The incidents described in this article highlight an important yet uncomfortable reality: most cybersecurity failures are systemic, not random. A single leaked configuration file, over-privileged integration or unchecked third-party connection can result in a multi-million-euro outage or government-level security issue.

These cybersecurity incidents demonstrate how quickly attackers can exploit a single vulnerability. It also illustrates how its impact can spread across supply chains and critical services.

The latest major cybersecurity incidents also reveal that technology alone does not solve the problem. Organizations often stumble due to similar patterns, such as incomplete asset inventories and exposed legacy on-premises systems. Non-human identities often lack adequate monitoring, and third-party services receive extensive, long-lasting access.

Even a single overlooked router or unmonitored OAuth token can undermine an otherwise solid security strategy.  

Organizations that navigate the next wave of threats treat security as a living system. They map, update, validate, and continuously monitor their security measures. This involves understanding your dependencies, rehearsing incident response scenarios and ensuring that your controls work under pressure, not just on paper.

Resilience comes from planning for failure, detecting it quickly and containing it before it escalates into a full-scale crisis.

Breaches are no longer rare edge cases; they are recurring reality checks on how resilient you really are. Use these incidents as a roadmap to strengthen your position now so that, when the next wave of cybersecurity incidents hits your sector, you can respond quickly, clearly and confidently instead of panicking. 

FAQ

What’s the biggest pattern connecting these major security incidents? 

Across these cybersecurity incidents, the common thread isn’t ultra-sophisticated magic tricks – it’s basic weaknesses in identity, configuration, and trust. Most attackers get in through a single soft spot: an exposed credential, an over-permissive integration, an unpatched edge device, or a misconfigured cloud service.

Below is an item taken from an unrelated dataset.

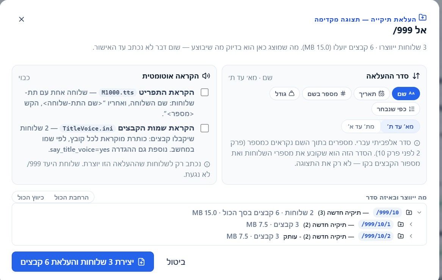442x280 pixels.
Task: Select ascending order מא׳ עד ת׳
Action: point(400,126)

They don’t need to break every control; they just need one gap that nobody is watching, then pivot quietly from there. 

Why are supply-chain and third-party breaches so dangerous? 

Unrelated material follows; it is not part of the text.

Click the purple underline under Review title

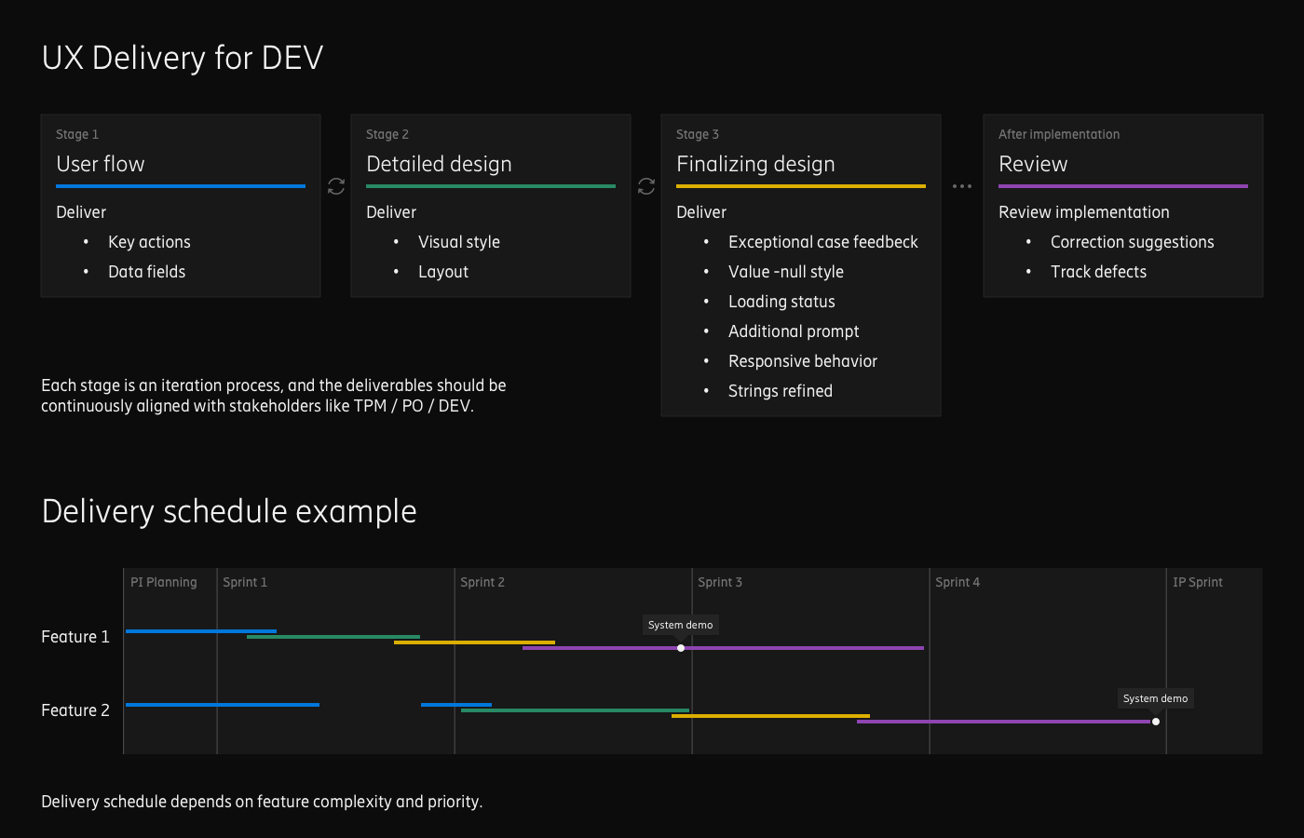[1123, 186]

Supply-chain and third-party breaches sit at the intersection of high privilege and low visibility. A single vendor platform, integration, or contact-center provider can connect hundreds or thousands of organizations. When a compromise occurs, the blast radius becomes enormous. As the 2024 and 2025 cases show, OAuth tokens, remote support tools, and cloud integrations often carry broad, persistent access that’s easy to overlook and painful to unwind once an incident is underway. 

What practical lessons should organizations take from these incidents? 

Start by viewing your infrastructure and SaaS landscape the way an attacker would: map your dependencies, find the weak trust relationships, and assume that a credential, token, or configuration will eventually leak. Monitor non-human identities and third-party integrations, validate your helpdesk and recovery procedures, patch critical edge systems quickly, and avoid exposing on-premises services directly to the internet. Then layer on specialized protections – such as Hornetsecurity’s portfolio for Microsoft 365 – to catch targeted email, identity, and supply-chain attacks early, so fewer incidents ever turn into full-blown crises.